Il database permette di consultare le relazioni e le informazioni sui caduti, le battaglie e le formazioni protagoniste della Resistenza a Bologna, la loro documentazione fotografica, le riproduzioni di documenti d’epoca, i contributi audio e video.
La storia della famiglia Venturoli, a cui è dedicata l'omonima via trasversale di via Massarenti, è la storia di due giovani, Adelmo e Remigio, entrambi caduti per la libertà e nella lotta al fascismo.
Adelmo morì in Spagna, combattendo contro il franchismo, Remigio in Italia, durante la guerra di Liberazione.
Adelmo Venturoli, 32 anni cadde nella difesa della Repubblica spagnola sul fronte di Guadarrama il 14 luglio 1937. Come tanti italiani si era arruolato nelle Brigate internazionali ed era andato a combattere volontario in Spagna contro Franco, artefice di un colpo di stato militare di destra ai danni del legittimo governo repubblicano del Fronte popolare che aveva vinto le elezioni. Franco godeva dell'appoggio del governo fascista italiano e di quello nazista tedesco, mentre le democrazie occidentali avevano scelto la linea del "non intervento".
Remigio Venturoli, invece venne trucidato dalla Brigata nera in via Rimesse, una strada che ha avuto un ruolo importante nella Resistenza nella zona di San Vitale, il primo marzo 1944 mentre era impegnato in un'azione di sabotaggio ai danni dei nazisti e dei fascisti.

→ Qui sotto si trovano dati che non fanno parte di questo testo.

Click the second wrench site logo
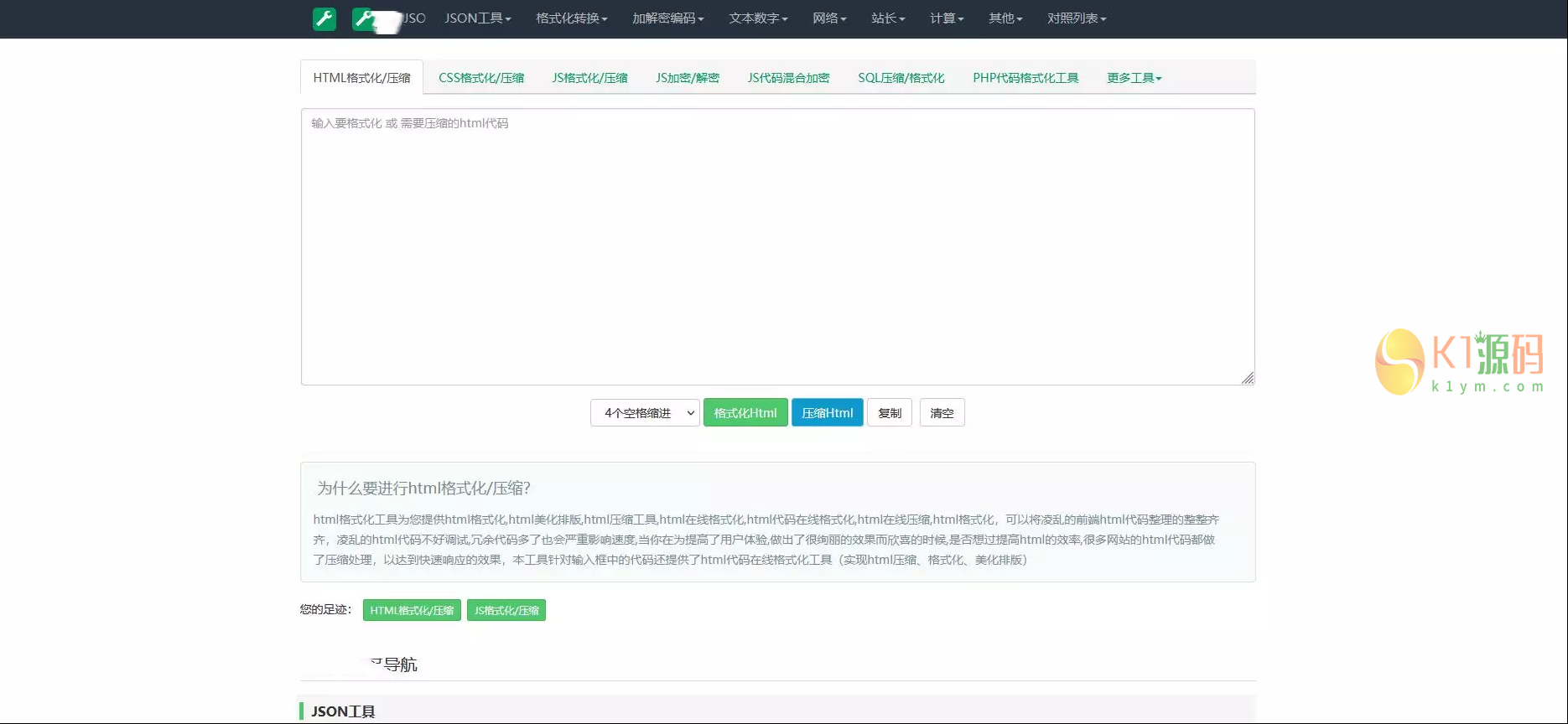This screenshot has height=724, width=1568. pyautogui.click(x=364, y=18)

Il suo compito era quello di impedire l’inizio del servizio dei tram in uscita dal deposito Zucca in Via Saliceto piazzando le mine in diversi scambi che irradiavano le rotaie sulle varie linee.
L’obiettivo era quello di compiere azioni che ostacolassero l’afflusso alle fabbriche dei lavoratori della città e della provincia essendo queste ultime presidiate dai tedeschi.
Remigio Venturoli poteva utilizzare la bicicletta in quanto, essendo fornaio, possedeva un permesso di circolazione.
La targa che ricorda Remigio Venturoli è situata in via Sante Vincenzi, all'angolo con via Rimesse.